Below are records; write all of them out exactly.

● **GIVEN DATA**:
________________________________________

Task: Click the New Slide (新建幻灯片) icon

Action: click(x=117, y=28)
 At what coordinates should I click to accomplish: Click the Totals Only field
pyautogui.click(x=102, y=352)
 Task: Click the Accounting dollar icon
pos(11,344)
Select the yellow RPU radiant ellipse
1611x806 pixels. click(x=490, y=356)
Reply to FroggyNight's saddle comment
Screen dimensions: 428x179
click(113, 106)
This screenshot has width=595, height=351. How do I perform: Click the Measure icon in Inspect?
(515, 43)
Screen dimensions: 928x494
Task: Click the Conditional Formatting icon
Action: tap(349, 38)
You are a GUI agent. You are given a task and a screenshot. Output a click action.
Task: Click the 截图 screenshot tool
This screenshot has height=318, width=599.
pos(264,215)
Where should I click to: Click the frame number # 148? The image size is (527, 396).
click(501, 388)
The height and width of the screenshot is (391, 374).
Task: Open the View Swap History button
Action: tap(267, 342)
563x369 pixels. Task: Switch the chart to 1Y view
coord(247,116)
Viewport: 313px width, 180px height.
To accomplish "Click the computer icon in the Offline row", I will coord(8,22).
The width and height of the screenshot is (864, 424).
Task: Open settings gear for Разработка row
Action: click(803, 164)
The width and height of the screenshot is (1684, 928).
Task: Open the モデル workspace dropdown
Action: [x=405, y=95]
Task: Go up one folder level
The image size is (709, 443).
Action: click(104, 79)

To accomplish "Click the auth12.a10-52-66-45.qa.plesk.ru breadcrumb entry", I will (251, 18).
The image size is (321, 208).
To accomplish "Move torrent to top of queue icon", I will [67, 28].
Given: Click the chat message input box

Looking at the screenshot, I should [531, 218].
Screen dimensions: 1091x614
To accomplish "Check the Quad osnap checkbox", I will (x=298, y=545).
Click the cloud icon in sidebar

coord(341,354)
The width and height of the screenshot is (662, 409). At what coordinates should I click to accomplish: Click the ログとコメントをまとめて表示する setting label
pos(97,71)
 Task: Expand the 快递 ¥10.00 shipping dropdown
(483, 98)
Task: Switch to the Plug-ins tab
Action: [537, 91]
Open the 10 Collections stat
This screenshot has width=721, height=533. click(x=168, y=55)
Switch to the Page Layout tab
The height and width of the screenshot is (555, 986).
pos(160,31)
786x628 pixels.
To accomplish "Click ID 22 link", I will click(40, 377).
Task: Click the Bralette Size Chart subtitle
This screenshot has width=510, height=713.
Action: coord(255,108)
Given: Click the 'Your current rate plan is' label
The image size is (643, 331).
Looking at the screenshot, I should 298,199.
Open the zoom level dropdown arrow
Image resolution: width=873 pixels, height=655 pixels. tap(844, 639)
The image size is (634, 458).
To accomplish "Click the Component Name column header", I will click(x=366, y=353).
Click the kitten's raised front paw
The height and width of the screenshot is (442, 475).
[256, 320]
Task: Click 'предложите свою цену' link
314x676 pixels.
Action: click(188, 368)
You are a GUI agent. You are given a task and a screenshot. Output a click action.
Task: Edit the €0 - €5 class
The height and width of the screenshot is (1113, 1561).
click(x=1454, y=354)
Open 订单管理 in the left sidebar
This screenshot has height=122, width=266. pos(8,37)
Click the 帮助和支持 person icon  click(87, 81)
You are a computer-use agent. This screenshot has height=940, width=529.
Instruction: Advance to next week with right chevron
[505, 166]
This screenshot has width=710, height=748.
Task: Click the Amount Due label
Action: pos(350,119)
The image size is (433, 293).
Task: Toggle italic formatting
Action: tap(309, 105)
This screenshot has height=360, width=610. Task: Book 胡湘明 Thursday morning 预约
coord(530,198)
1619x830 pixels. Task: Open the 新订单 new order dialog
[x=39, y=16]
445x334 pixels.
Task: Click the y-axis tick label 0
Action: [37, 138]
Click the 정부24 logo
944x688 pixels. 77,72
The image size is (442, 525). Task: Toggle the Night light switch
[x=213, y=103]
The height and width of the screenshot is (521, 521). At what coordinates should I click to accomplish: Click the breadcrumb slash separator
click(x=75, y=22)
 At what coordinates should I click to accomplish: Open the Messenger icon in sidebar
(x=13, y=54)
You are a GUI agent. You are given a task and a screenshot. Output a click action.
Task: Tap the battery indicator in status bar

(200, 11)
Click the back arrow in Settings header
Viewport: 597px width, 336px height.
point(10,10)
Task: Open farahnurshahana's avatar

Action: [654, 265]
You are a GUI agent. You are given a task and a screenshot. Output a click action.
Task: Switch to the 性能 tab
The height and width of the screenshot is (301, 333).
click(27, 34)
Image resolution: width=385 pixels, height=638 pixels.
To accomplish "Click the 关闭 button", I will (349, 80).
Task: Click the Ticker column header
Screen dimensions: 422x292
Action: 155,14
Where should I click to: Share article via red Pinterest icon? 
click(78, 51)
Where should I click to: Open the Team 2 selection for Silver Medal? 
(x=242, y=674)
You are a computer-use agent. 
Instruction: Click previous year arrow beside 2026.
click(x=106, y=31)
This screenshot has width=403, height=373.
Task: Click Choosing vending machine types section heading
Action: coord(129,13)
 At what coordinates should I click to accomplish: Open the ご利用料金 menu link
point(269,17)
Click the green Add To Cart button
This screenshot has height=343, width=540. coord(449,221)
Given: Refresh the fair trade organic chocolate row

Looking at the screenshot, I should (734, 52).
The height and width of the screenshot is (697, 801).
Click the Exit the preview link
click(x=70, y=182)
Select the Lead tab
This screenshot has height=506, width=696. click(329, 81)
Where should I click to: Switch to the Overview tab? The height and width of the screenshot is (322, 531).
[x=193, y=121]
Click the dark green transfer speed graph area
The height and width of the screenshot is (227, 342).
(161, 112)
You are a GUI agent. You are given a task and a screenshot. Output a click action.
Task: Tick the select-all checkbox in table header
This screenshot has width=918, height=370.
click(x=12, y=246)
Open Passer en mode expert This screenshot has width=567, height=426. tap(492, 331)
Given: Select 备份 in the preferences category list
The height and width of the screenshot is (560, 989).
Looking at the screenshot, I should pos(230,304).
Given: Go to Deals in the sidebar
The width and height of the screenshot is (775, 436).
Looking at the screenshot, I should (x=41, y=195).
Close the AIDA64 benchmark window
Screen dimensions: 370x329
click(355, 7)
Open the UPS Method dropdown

________________________________________

● **ANSWER SECTION**:
Task: Click the New Slide (新建幻灯片) icon

Action: click(x=117, y=28)
 At what coordinates should I click to accomplish: Click the Totals Only field
pyautogui.click(x=102, y=352)
 Task: Click the Accounting dollar icon
pos(11,344)
Select the yellow RPU radiant ellipse
1611x806 pixels. click(x=490, y=356)
Reply to FroggyNight's saddle comment
Screen dimensions: 428x179
click(113, 106)
This screenshot has width=595, height=351. How do I perform: Click the Measure icon in Inspect?
(515, 43)
Screen dimensions: 928x494
Task: Click the Conditional Formatting icon
Action: tap(349, 38)
You are a GUI agent. You are given a task and a screenshot. Output a click action.
Task: Click the 截图 screenshot tool
This screenshot has height=318, width=599.
pos(264,215)
Where should I click to: Click the frame number # 148? The image size is (527, 396).
click(501, 388)
The height and width of the screenshot is (391, 374).
Task: Open the View Swap History button
Action: tap(267, 342)
563x369 pixels. Task: Switch the chart to 1Y view
coord(247,116)
Viewport: 313px width, 180px height.
To accomplish "Click the computer icon in the Offline row", I will coord(8,22).
The width and height of the screenshot is (864, 424).
Task: Open settings gear for Разработка row
Action: click(803, 164)
The width and height of the screenshot is (1684, 928).
Task: Open the モデル workspace dropdown
Action: [x=405, y=95]
Task: Go up one folder level
The image size is (709, 443).
Action: click(104, 79)

To accomplish "Click the auth12.a10-52-66-45.qa.plesk.ru breadcrumb entry", I will (251, 18).
The image size is (321, 208).
To accomplish "Move torrent to top of queue icon", I will [67, 28].
Given: Click the chat message input box

Looking at the screenshot, I should [531, 218].
Screen dimensions: 1091x614
To accomplish "Check the Quad osnap checkbox", I will (x=298, y=545).
Click the cloud icon in sidebar

coord(341,354)
The width and height of the screenshot is (662, 409). At what coordinates should I click to accomplish: Click the ログとコメントをまとめて表示する setting label
pos(97,71)
 Task: Expand the 快递 ¥10.00 shipping dropdown
(483, 98)
Task: Switch to the Plug-ins tab
Action: [537, 91]
Open the 10 Collections stat
This screenshot has width=721, height=533. click(x=168, y=55)
Switch to the Page Layout tab
The height and width of the screenshot is (555, 986).
pos(160,31)
786x628 pixels.
To accomplish "Click ID 22 link", I will click(40, 377).
Task: Click the Bralette Size Chart subtitle
This screenshot has width=510, height=713.
Action: coord(255,108)
Given: Click the 'Your current rate plan is' label
The image size is (643, 331).
Looking at the screenshot, I should 298,199.
Open the zoom level dropdown arrow
Image resolution: width=873 pixels, height=655 pixels. tap(844, 639)
The image size is (634, 458).
To accomplish "Click the Component Name column header", I will click(x=366, y=353).
Click the kitten's raised front paw
The height and width of the screenshot is (442, 475).
[256, 320]
Task: Click 'предложите свою цену' link
314x676 pixels.
Action: click(188, 368)
You are a GUI agent. You are given a task and a screenshot. Output a click action.
Task: Edit the €0 - €5 class
The height and width of the screenshot is (1113, 1561).
click(x=1454, y=354)
Open 订单管理 in the left sidebar
This screenshot has height=122, width=266. pos(8,37)
Click the 帮助和支持 person icon  click(87, 81)
You are a computer-use agent. This screenshot has height=940, width=529.
Instruction: Advance to next week with right chevron
[505, 166]
This screenshot has width=710, height=748.
Task: Click the Amount Due label
Action: pos(350,119)
The image size is (433, 293).
Task: Toggle italic formatting
Action: tap(309, 105)
This screenshot has height=360, width=610. Task: Book 胡湘明 Thursday morning 预约
coord(530,198)
1619x830 pixels. Task: Open the 新订单 new order dialog
[x=39, y=16]
445x334 pixels.
Task: Click the y-axis tick label 0
Action: [37, 138]
Click the 정부24 logo
944x688 pixels. 77,72
The image size is (442, 525). Task: Toggle the Night light switch
[x=213, y=103]
The height and width of the screenshot is (521, 521). At what coordinates should I click to accomplish: Click the breadcrumb slash separator
click(x=75, y=22)
 At what coordinates should I click to accomplish: Open the Messenger icon in sidebar
(x=13, y=54)
You are a GUI agent. You are given a task and a screenshot. Output a click action.
Task: Tap the battery indicator in status bar

(200, 11)
Click the back arrow in Settings header
Viewport: 597px width, 336px height.
point(10,10)
Task: Open farahnurshahana's avatar

Action: [654, 265]
You are a GUI agent. You are given a task and a screenshot. Output a click action.
Task: Switch to the 性能 tab
The height and width of the screenshot is (301, 333).
click(27, 34)
Image resolution: width=385 pixels, height=638 pixels.
To accomplish "Click the 关闭 button", I will (349, 80).
Task: Click the Ticker column header
Screen dimensions: 422x292
Action: 155,14
Where should I click to: Share article via red Pinterest icon? 
click(78, 51)
Where should I click to: Open the Team 2 selection for Silver Medal? 
(x=242, y=674)
You are a computer-use agent. 
Instruction: Click previous year arrow beside 2026.
click(x=106, y=31)
This screenshot has width=403, height=373.
Task: Click Choosing vending machine types section heading
Action: coord(129,13)
 At what coordinates should I click to accomplish: Open the ご利用料金 menu link
point(269,17)
Click the green Add To Cart button
This screenshot has height=343, width=540. coord(449,221)
Given: Refresh the fair trade organic chocolate row

Looking at the screenshot, I should (734, 52).
The height and width of the screenshot is (697, 801).
Click the Exit the preview link
click(x=70, y=182)
Select the Lead tab
This screenshot has height=506, width=696. click(329, 81)
Where should I click to: Switch to the Overview tab? The height and width of the screenshot is (322, 531).
[x=193, y=121]
Click the dark green transfer speed graph area
The height and width of the screenshot is (227, 342).
(161, 112)
You are a GUI agent. You are given a task and a screenshot. Output a click action.
Task: Tick the select-all checkbox in table header
This screenshot has width=918, height=370.
click(x=12, y=246)
Open Passer en mode expert This screenshot has width=567, height=426. tap(492, 331)
Given: Select 备份 in the preferences category list
The height and width of the screenshot is (560, 989).
Looking at the screenshot, I should pos(230,304).
Given: Go to Deals in the sidebar
The width and height of the screenshot is (775, 436).
Looking at the screenshot, I should (x=41, y=195).
Close the AIDA64 benchmark window
Screen dimensions: 370x329
click(355, 7)
Open the UPS Method dropdown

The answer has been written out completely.